After a student vote, the Student Speaker Initiative announced its five nominees of possible campus speakers: Shakira, Danny Devito, Ben Shapiro, Barack Obama, and Michelle Obama ’85. All candidates garnered over 12 votes.

Tyler Eddy ’21 created the Student Speaker Initiative to rectify two perceived problems: first, the difficulties students face in bringing speakers to campus, unless they belong to a student group; second, the lack of viewpoint diversity in prior lecture series.


“It was a remedy to both situations,” Eddy explained. 

Eddy created a Google Form that allowed students to nominate speakers. He sent it to two residential college listservs and received over 300 responses.

Students can vote on their top choice among the five final nominees until 10 p.m. on Sunday, Nov. 17. As of Nov. 8, over 1000 students have voted. 

Eddy said this voting round is a trial run meant to demonstrate student interest. He has met with different administrators and department heads to discuss funding sources.

“The University will take very serious consideration for whatever speakers the students select,” he said.

Eventually, Eddy intends for the Student Speaker Initiative to be governed by a board comprised of students and faculty.


“All [the students] have to do is nominate and vote. Once the [speakers] are selected, it’s the mandate of that board to ensure that it happens,” he explained.

Eddy emphasized that he wants to have creative conversations, such as having student questions submitted to a moderator or hosting a debate. 
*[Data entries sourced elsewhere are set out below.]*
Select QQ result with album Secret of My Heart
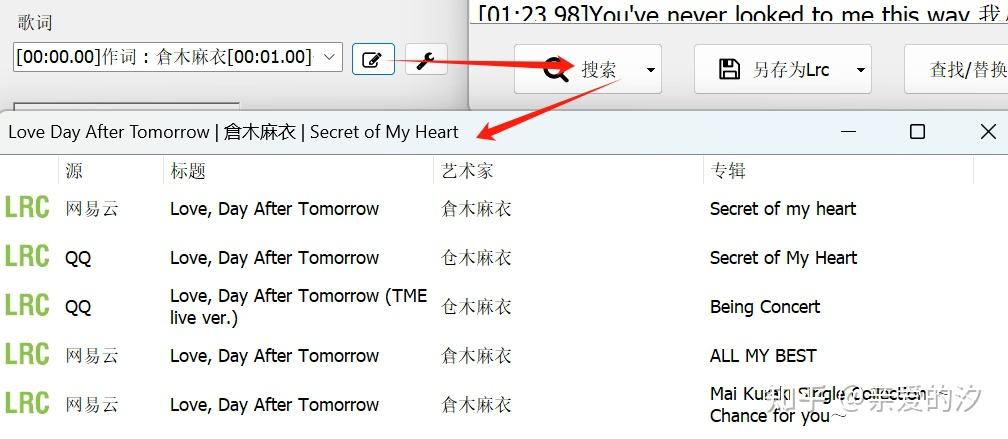This screenshot has width=1008, height=439. point(504,257)
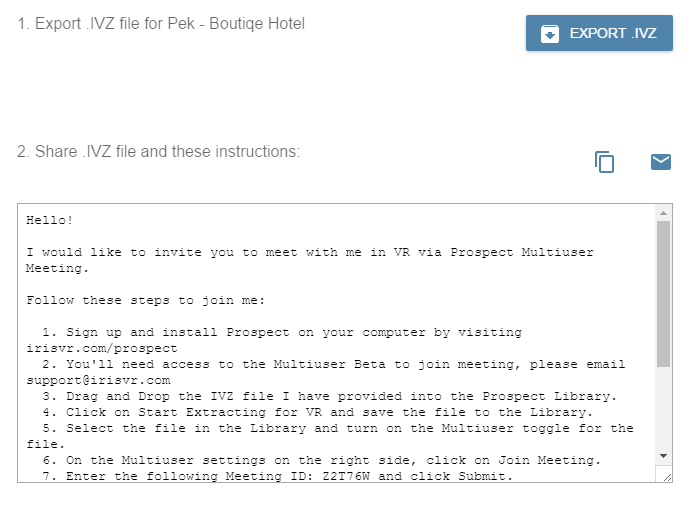Click the EXPORT .IVZ button
691x530 pixels.
pyautogui.click(x=599, y=33)
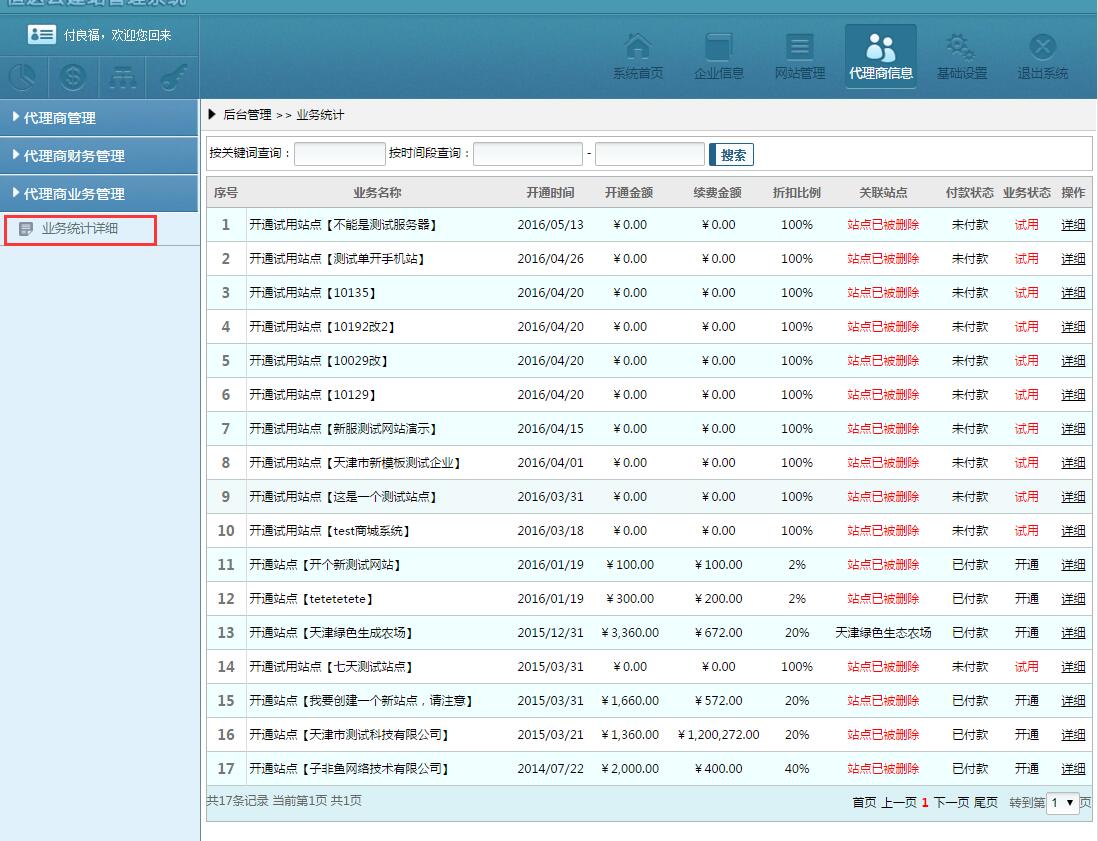This screenshot has height=841, width=1098.
Task: Click the 按关键词查询 keyword input field
Action: click(x=339, y=154)
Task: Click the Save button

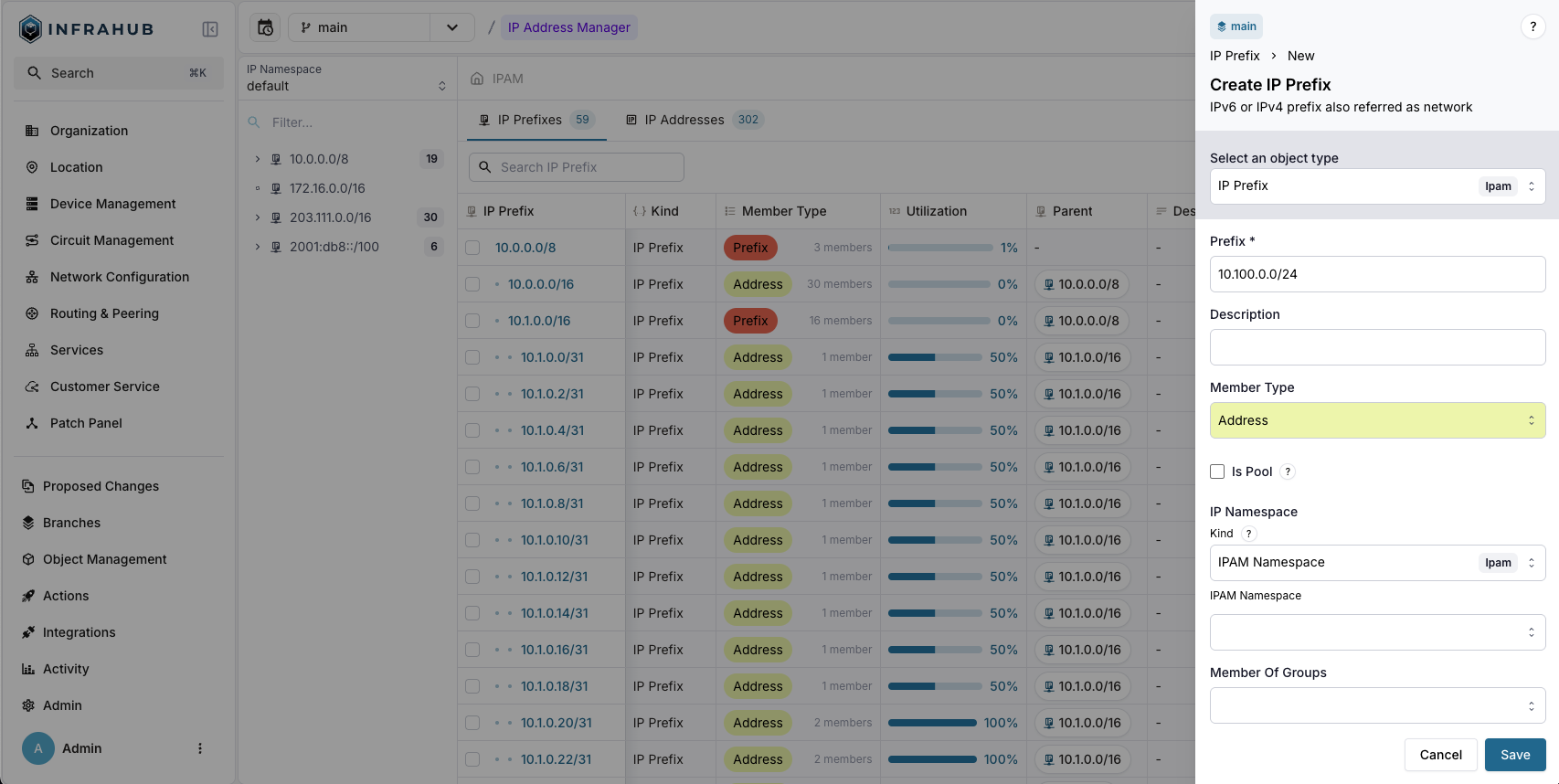Action: [x=1514, y=755]
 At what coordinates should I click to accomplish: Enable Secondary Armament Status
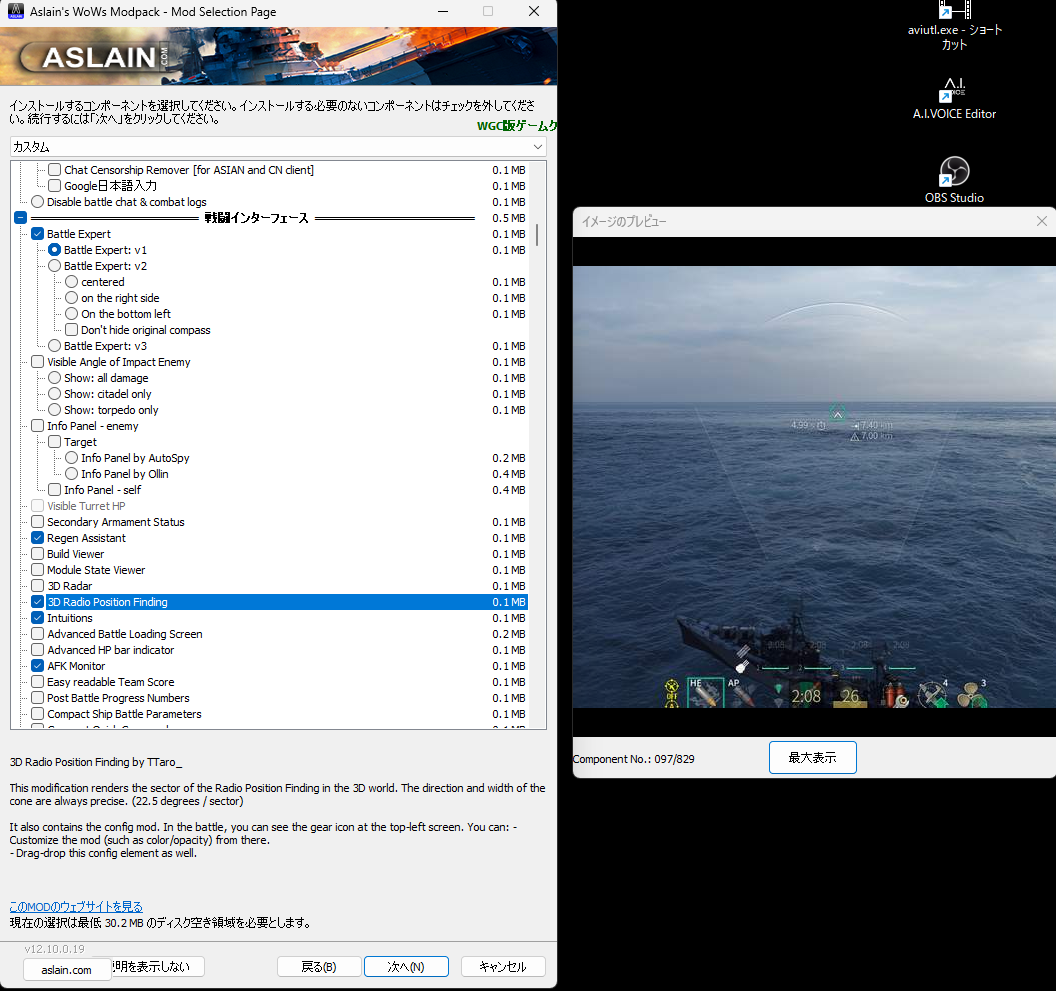[x=37, y=522]
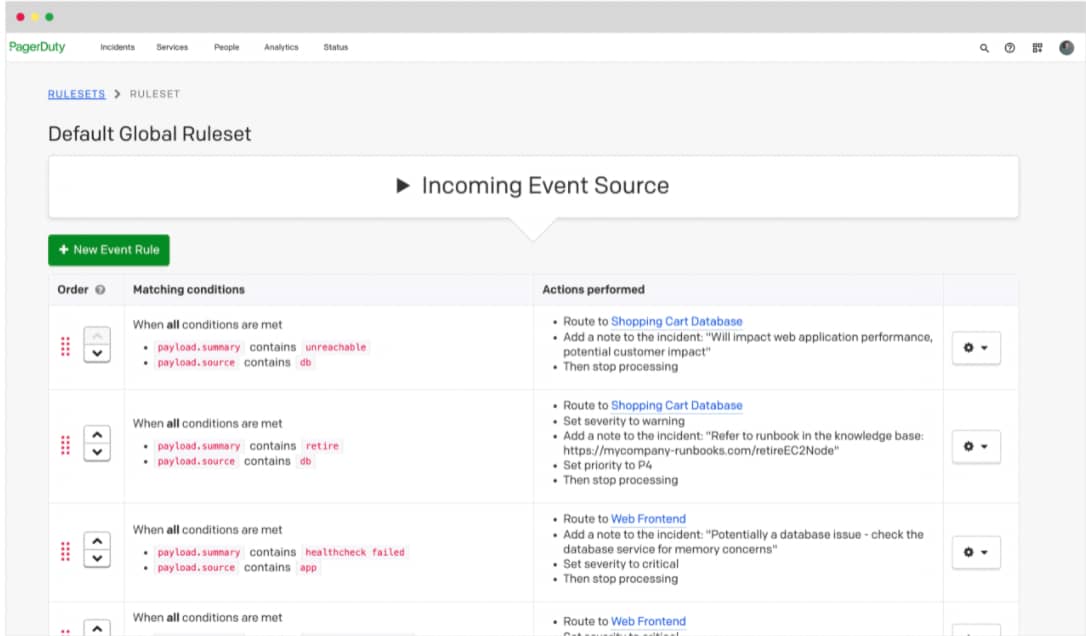Click the PagerDuty logo

pyautogui.click(x=38, y=47)
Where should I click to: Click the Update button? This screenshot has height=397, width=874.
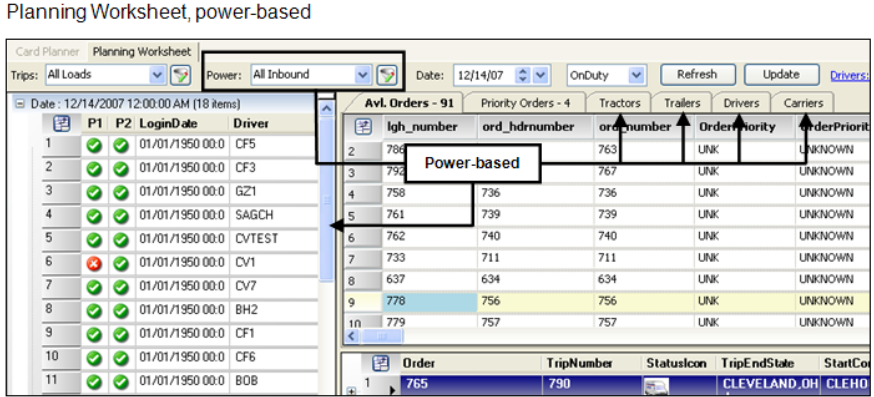[x=781, y=75]
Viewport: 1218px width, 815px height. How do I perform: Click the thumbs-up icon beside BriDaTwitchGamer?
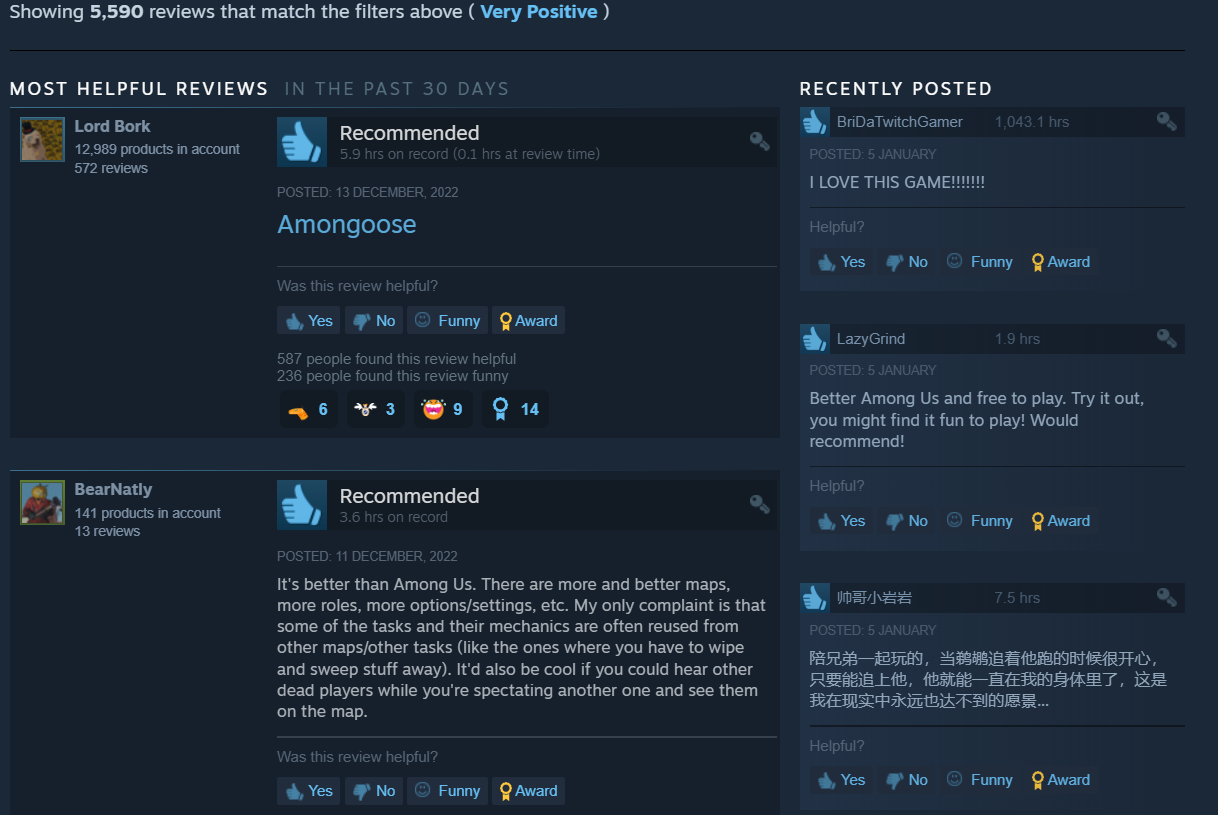[x=814, y=122]
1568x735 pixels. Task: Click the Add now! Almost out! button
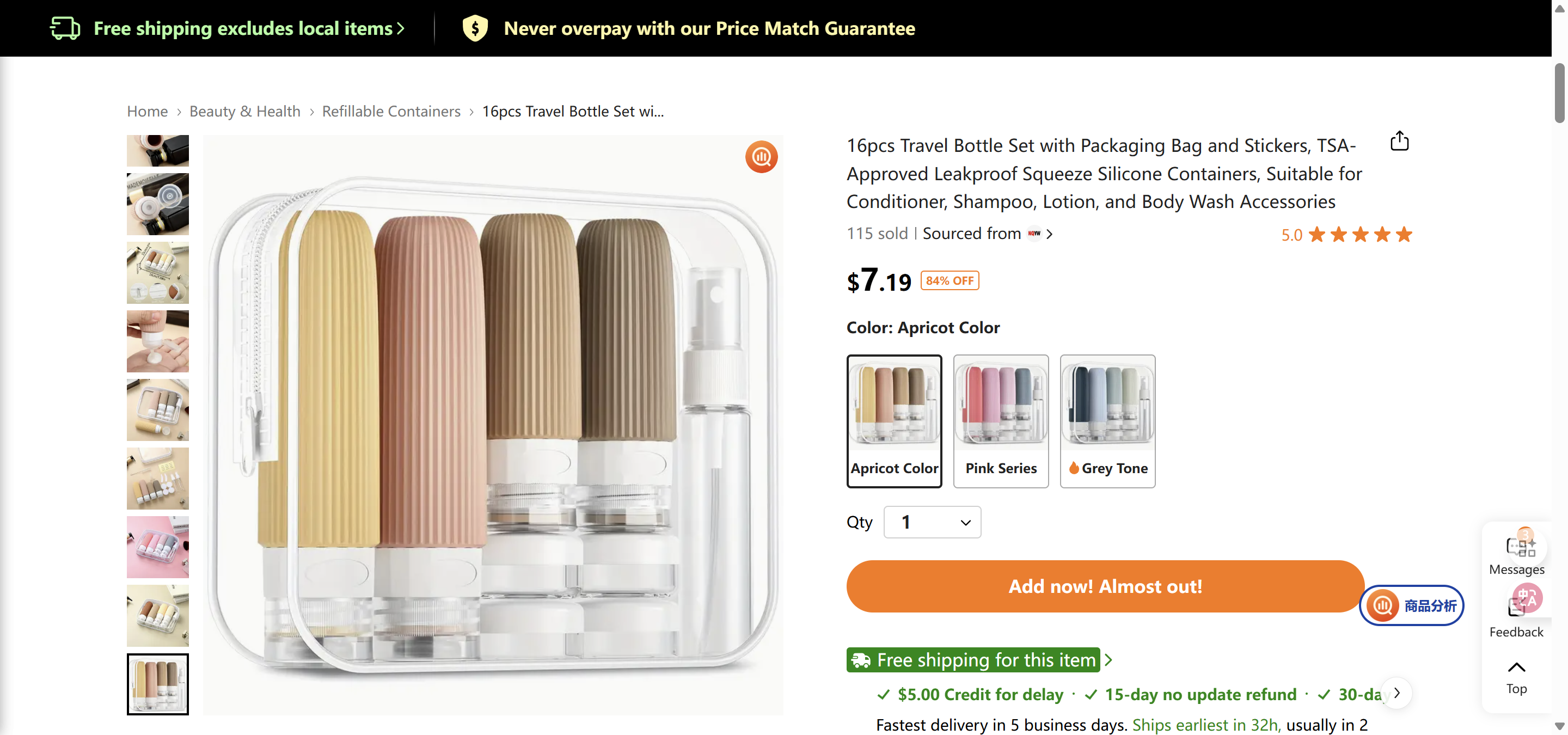[x=1105, y=586]
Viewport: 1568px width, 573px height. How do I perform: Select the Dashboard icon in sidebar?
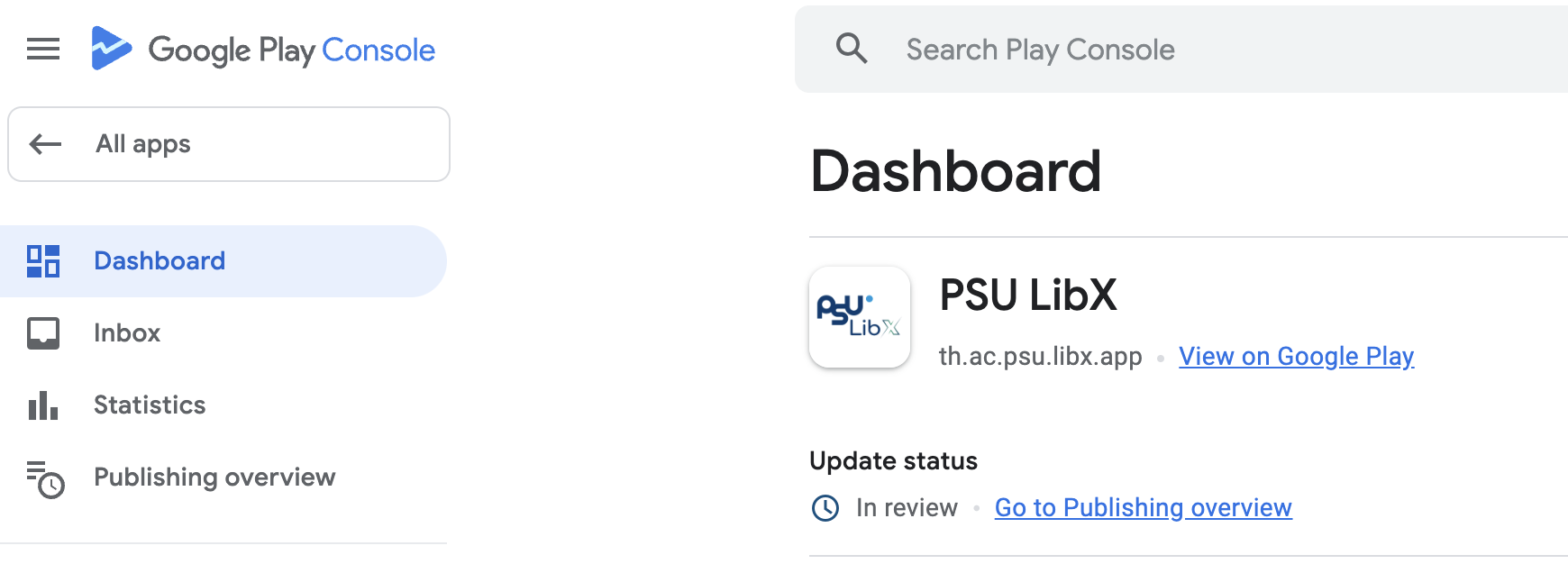coord(43,260)
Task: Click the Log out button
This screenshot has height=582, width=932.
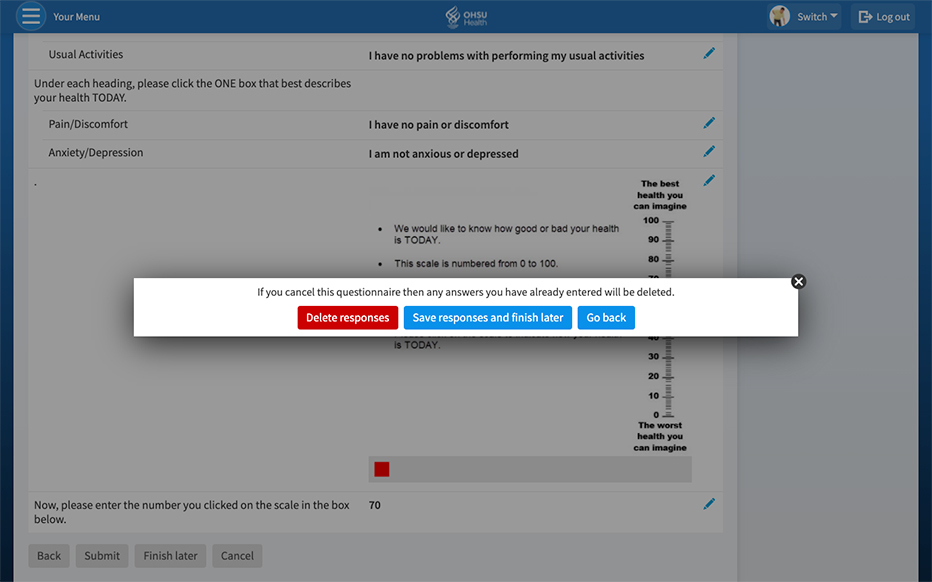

“It’s much more important when people have to bring their ideas together and create something new rather than give a speech that they’ve probably given to 10 other campuses,” he added.

Some students, however, do not think the initiative will bring anything new. Alejandro Roig ’21 believes that it would have “zero effect” on the types of speakers who would come to campus, because the vote would be just a “popularity contest.” Even if students nominated an underground speaker, Roig believes the “mainstream” speaker would always win.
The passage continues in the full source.